Professor Sridhar – ‘Why are so many people going blind in Britain when treatment is available?’
By Bill Heaney
Professor Devi Sridhar, a familiar expert name and voice throughout the covid pandemic in Scotland, has launched an attack on the UK Government’s handling of the NHS crisis.
The Miami-born academic claimed her relatives in the USA “often ask me about the state of the UK” including “Brexit, strike action, rapid changes in political leadership and the rising cost of living”.
Professor Devi Sridhar added: “But my brother who works as an ophthalmologist in the US recently had a question about a lesser-known crisis. ‘Why are so many people going blind in Britain when treatment is available?'”
This related to shock figures showing that 551 people in England had lost their sight as a result of delayed appointments since 2019. In addition, around 620,000 people are waiting for ophthalmology appointments down south.
I am one of the thousands of patients waiting in a long line as eye clinic appointments for Dumbarton are shuffled around between the RAH in Paisley, the Inverclyde Royal Hospital in Greenock and Vale of Leven Hospital. Ed.

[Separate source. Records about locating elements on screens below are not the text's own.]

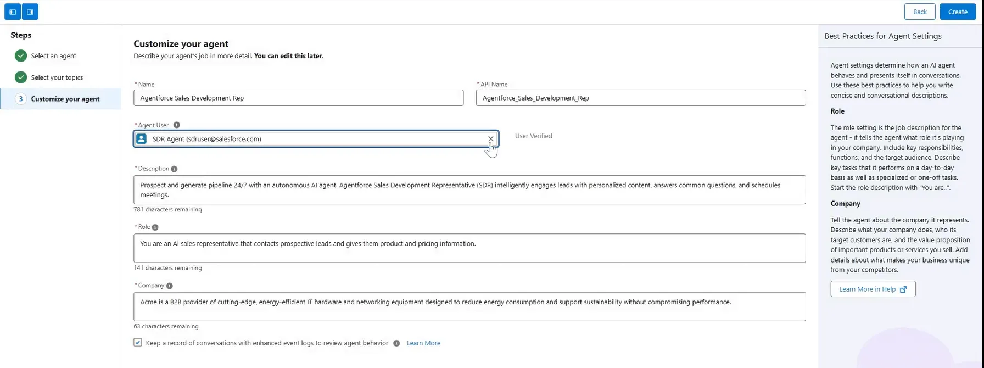Image resolution: width=984 pixels, height=368 pixels.
Task: Go to Select your topics step
Action: point(57,77)
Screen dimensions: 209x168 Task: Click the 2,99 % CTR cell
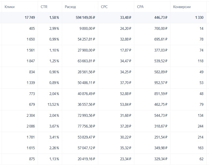pyautogui.click(x=54, y=28)
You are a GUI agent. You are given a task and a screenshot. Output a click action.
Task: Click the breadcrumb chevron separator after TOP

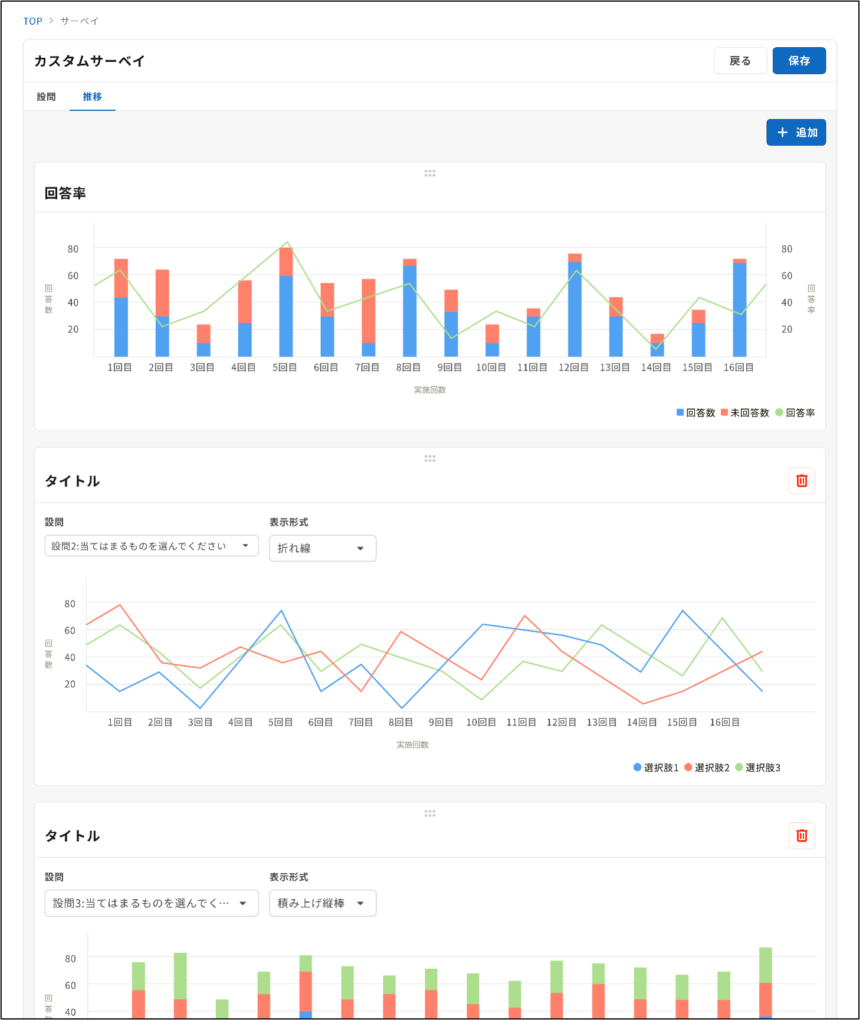point(51,21)
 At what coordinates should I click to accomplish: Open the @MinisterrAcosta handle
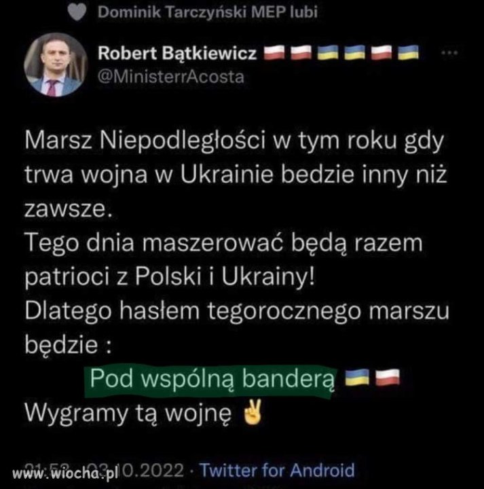pyautogui.click(x=171, y=77)
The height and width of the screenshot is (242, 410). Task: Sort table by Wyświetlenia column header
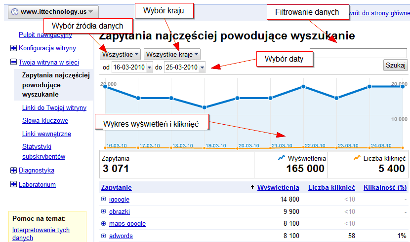tap(278, 188)
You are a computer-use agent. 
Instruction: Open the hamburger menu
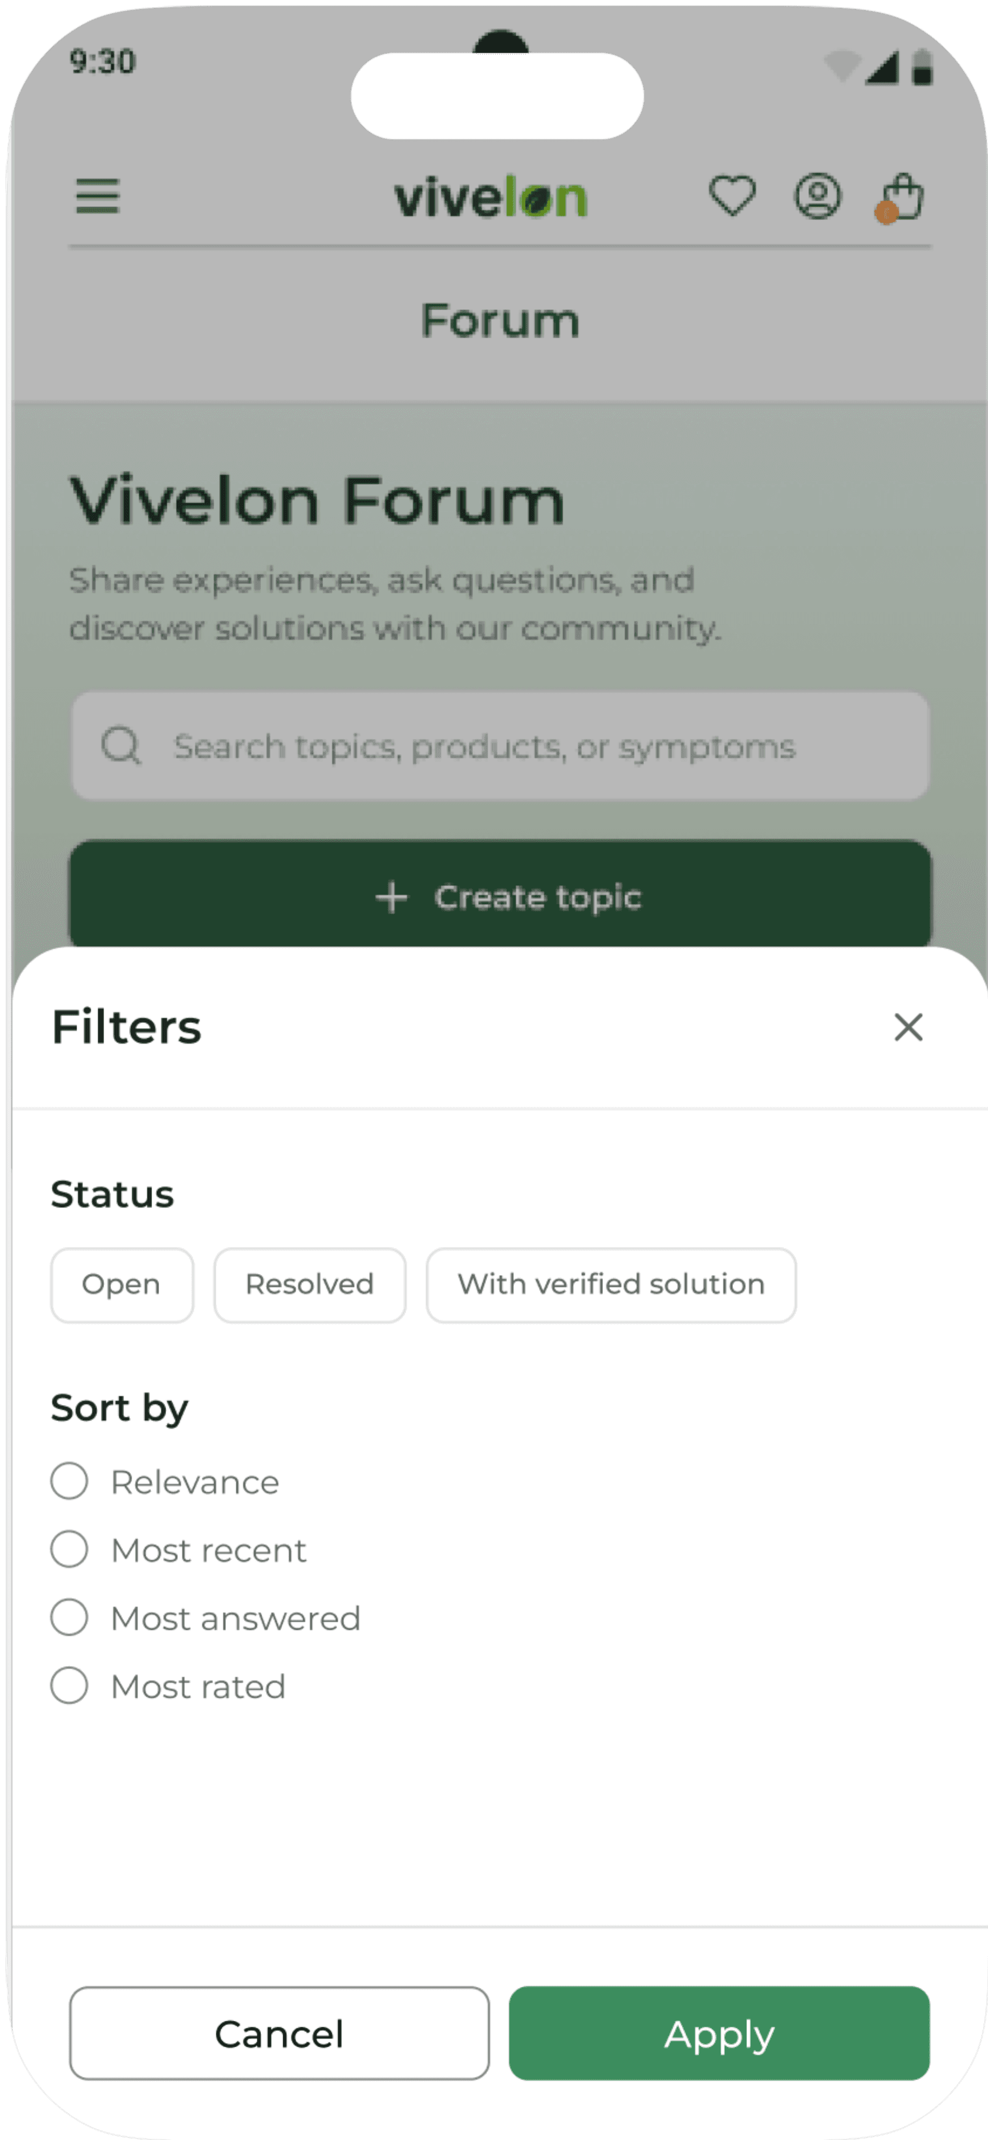[x=97, y=196]
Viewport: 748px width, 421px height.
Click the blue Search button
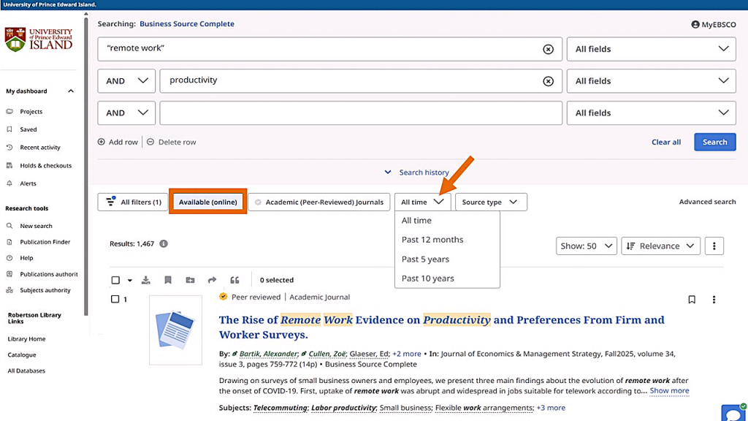point(714,142)
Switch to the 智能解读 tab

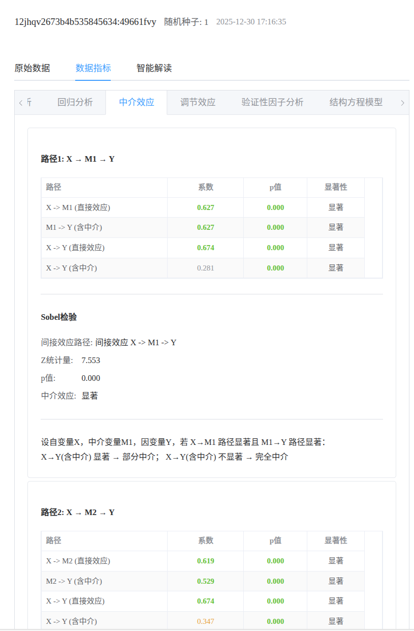coord(153,68)
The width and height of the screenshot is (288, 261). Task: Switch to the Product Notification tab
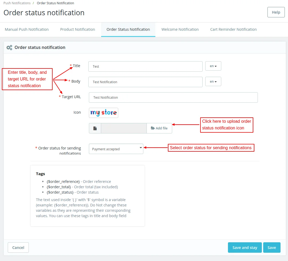point(77,29)
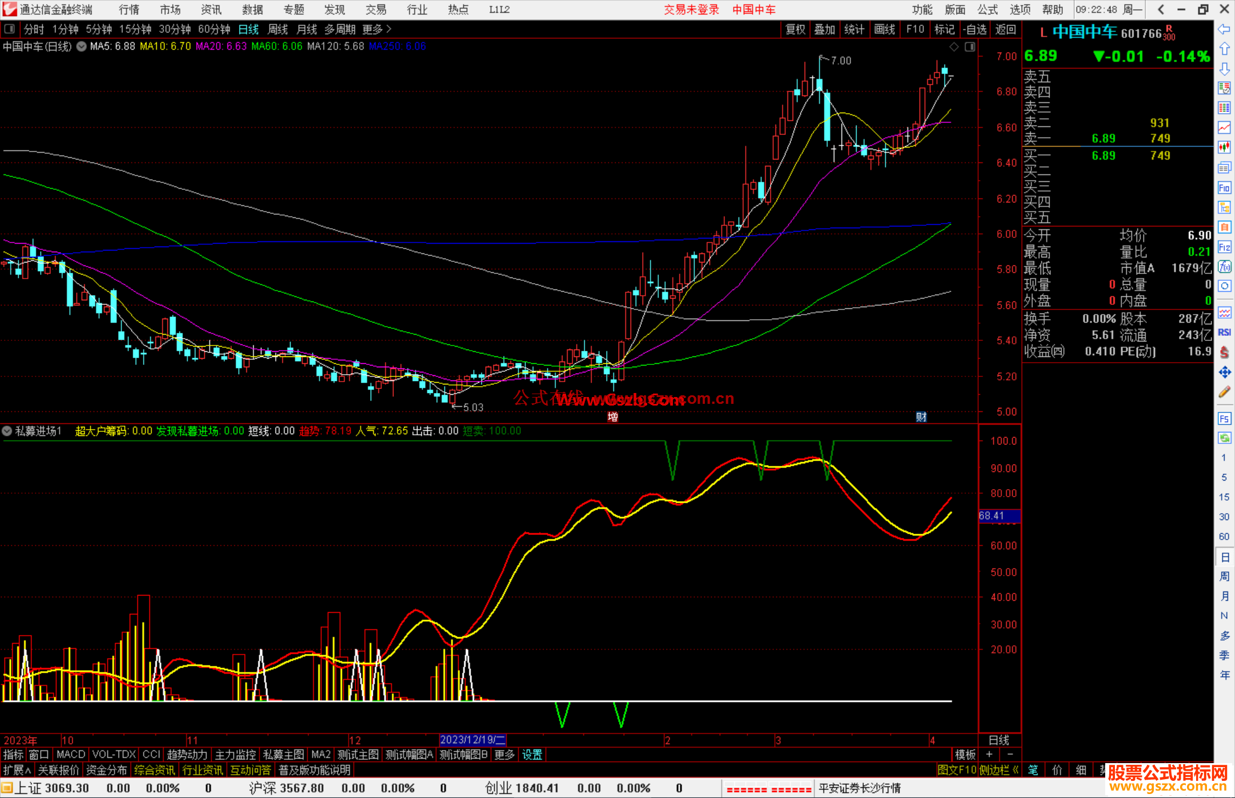
Task: Toggle the side panel icon above price axis
Action: (970, 47)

“And that simply is what Britain has become,” Professor Sridhar wrote in her latest article for the Guardian, which blamed “Tory cuts and neglect” for the post-pandemic NHS backlog.
“If you are super-wealthy, your health is protected with money. On the other hand, if you are in a working profession such as a teacher, a bus driver, supermarket staff, a university lecturer, mail delivery or a nurse, you are left in a difficult position of risking going blind while waiting months for treatment, or getting into debt when raising funds to pay for private treatment.”
However, according to the Express, she failed to mention the situation in NHS Scotland – despite her high-profile role as a Scottish Government adviser during the coronavirus pandemic.
The Scottish Daily Express has now examined the latest figures from Public Health Scotland.

They show that at the end of December 2022, some 58,228 patients were waiting for an ophthalmology appointment on the NHS – roughly in line with the figures from England. These included 6,164 who had waited for longer than 12 months.
Before the pandemic, at the end of December 2019, there were 27,721 patients on the ophthalmology waiting list with just 267 waiting longer than a year.
There are no figures about how many Scottish patients have lost their sight because the FOI request from the Association of Optometrists only asked about NHS England.
However, the Sight Scotland charity recently called on the Scottish Government to tackle “spiralling ophthalmology waiting times” after a 10 per cent rise in people waiting over 16 weeks.
Chief Executive Craig Spalding said: “People with deteriorating eye conditions just don’t have the time to wait, if ophthalmology waiting times are not improved, they face the very real prospect of permanent damage.”